A questo si aggiunge il fatto che, a differenza del credito d’imposta in R&S, nel nuovo Patent Box non è prevista, ad oggi, una revisione dei costi da parte di un revisore contabile.
“Adesso si fa tutto in autocertificazione, che è un’ulteriore responsabilità del legale rappresentante”, aggiunge Iubatti. “Questo dovrebbe essere uno degli aspetti da sanare, perché la presenza di un terzo, con queste competenze dovrebbe essere indispensabile”.
Un approccio tecnico alla finanza agevolata
Incertezze che rischiano di ridurre l’attrattività della misura, che invece può essere anche per le piccole realtà un valido strumento per incentivare l’innovazione all’interno dell’azienda e creare valore aggiunto.
Questo è lo scopo anche dei servizi di consulenza di Archita, che proprio in virtù del background dei suoi fondatori – tutti ingegneri con anni di esperienza nell’ambito di consulenza alle imprese – si rivolge alle imprese come partner per sfruttare gli strumenti di finanza agevolata per fare innovazione.

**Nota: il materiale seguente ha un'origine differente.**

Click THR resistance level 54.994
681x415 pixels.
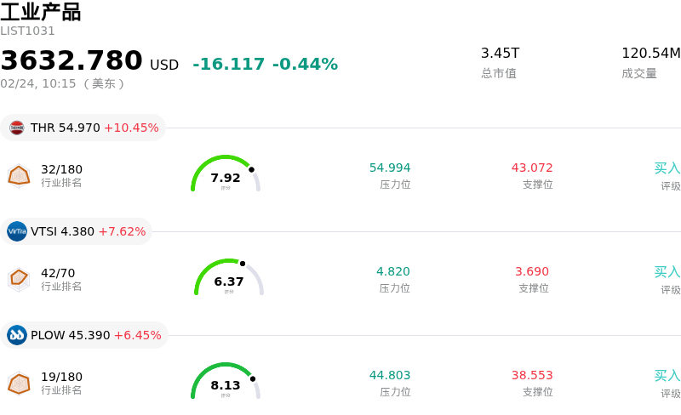point(390,168)
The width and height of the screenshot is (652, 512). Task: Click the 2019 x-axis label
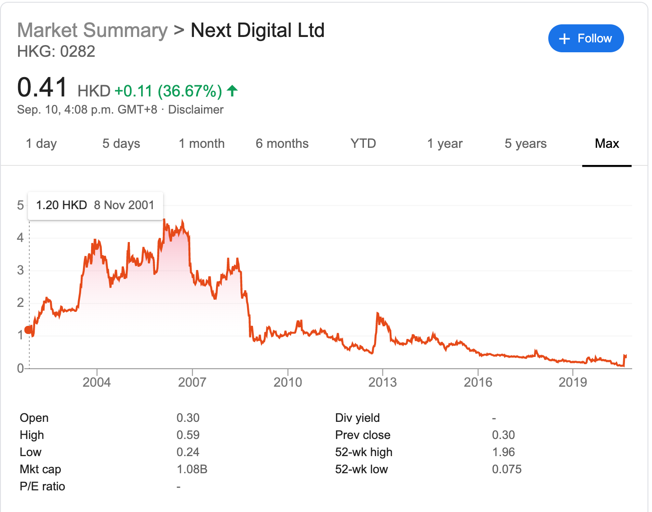coord(573,382)
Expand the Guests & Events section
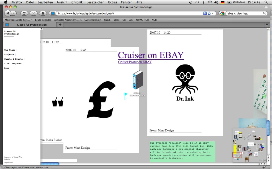272x169 pixels. pos(14,59)

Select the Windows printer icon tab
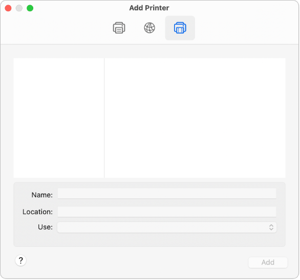point(180,28)
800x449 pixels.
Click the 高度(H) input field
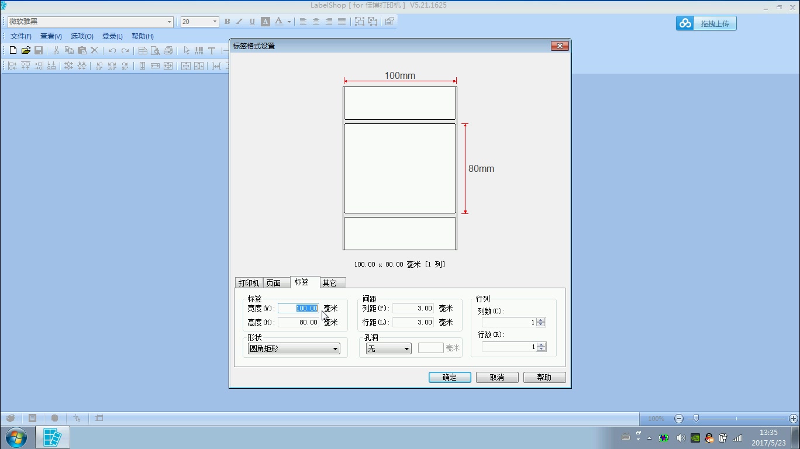point(298,322)
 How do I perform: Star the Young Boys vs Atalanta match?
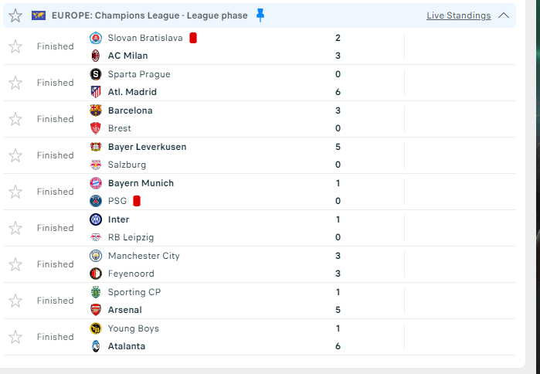(x=15, y=337)
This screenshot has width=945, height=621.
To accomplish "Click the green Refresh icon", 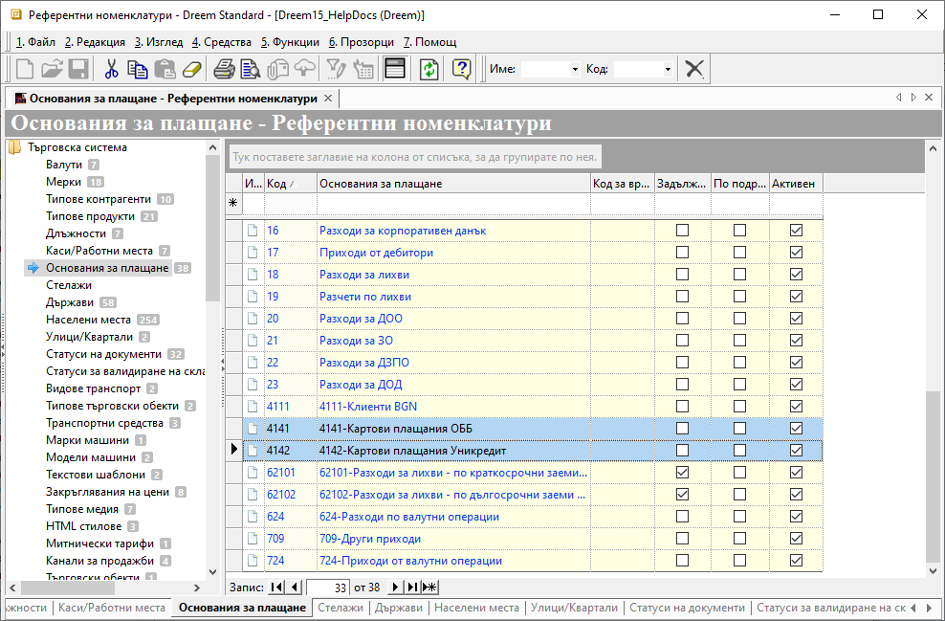I will pos(429,69).
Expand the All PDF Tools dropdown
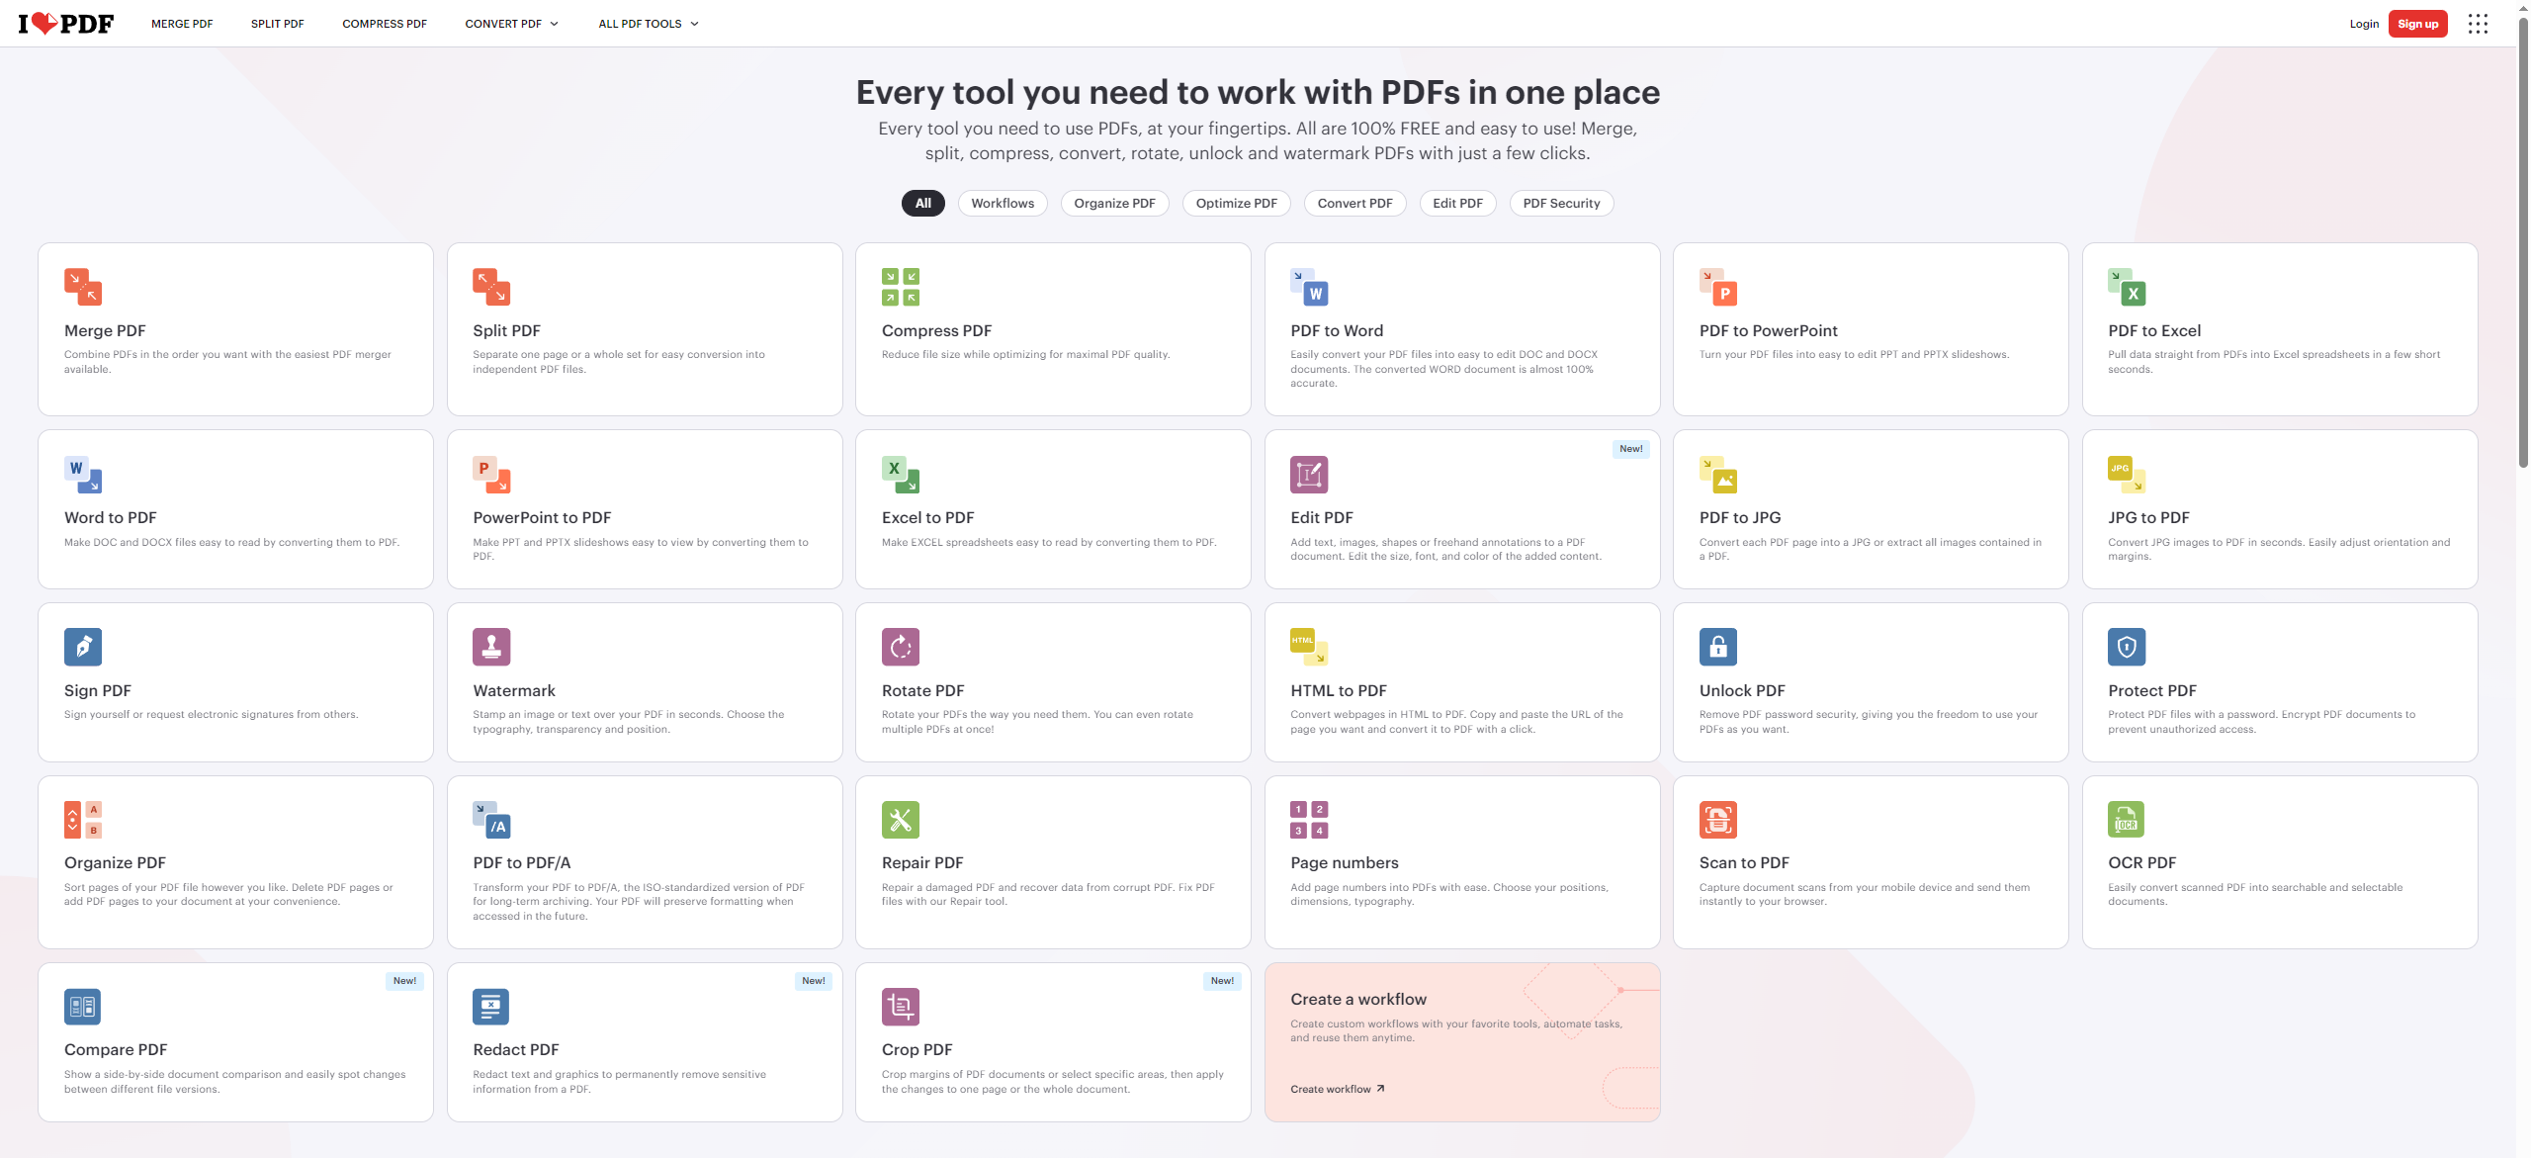 click(x=648, y=24)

“Archita non è la classica società che fa consulenza in materia di finanza agevolata – spiega Iubatti – In questo ambito seguiamo solo quelle organizzazioni che hanno la necessità di avere una dualità sia finanziaria-economica che tecnico-ingegneristica. Questo ci ha permesso di presentarci come partner tecnici di tante realtà che fanno finanza agevolata o che vendono questo tipi di servizi”.
Un approccio che l’azienda riesce ad offrire anche grazie alla cultura e l’organizzazione interna: Archita è infatti un’azienda giovane – 16 dipendenti, con età media al di sotto dei 30 anni – da sempre determinata a sviluppare all’interno le competenze necessarie per i servizi offerti alle aziende.
Una realtà in cambiamento, volta sia a cogliere le esigenze del mercato (soprattutto per temi di sostenibilità e innovazione), che alla valorizzazione della forza lavoro interna (quasi tutti dipendenti) e delle competenze in possesso.
Competenze che permettono di seguire i clienti in tutto il percorso che porta all’ottenimento dell’agevolazione e di farlo cercando di promuovere, al tempo stesso, la cultura dell’innovazione all’interno delle realtà con cui entrano in contatto, anche a servizi di informazione rivolti ai clienti.
Un approccio tecnico ma personalizzato che, come conferma Iubatti “è riconosciuto e apprezzato dalle aziende, sia PMI che grandi realtà” e che ha permesso all’azienda di essere inserita, lo scorso anno, nelle top aziende cresciute di più dal punto di vista del fatturato da Il Sole 24 ore, passando dal milione fatturato nel 2017 ai 3,5 milioni del 2021.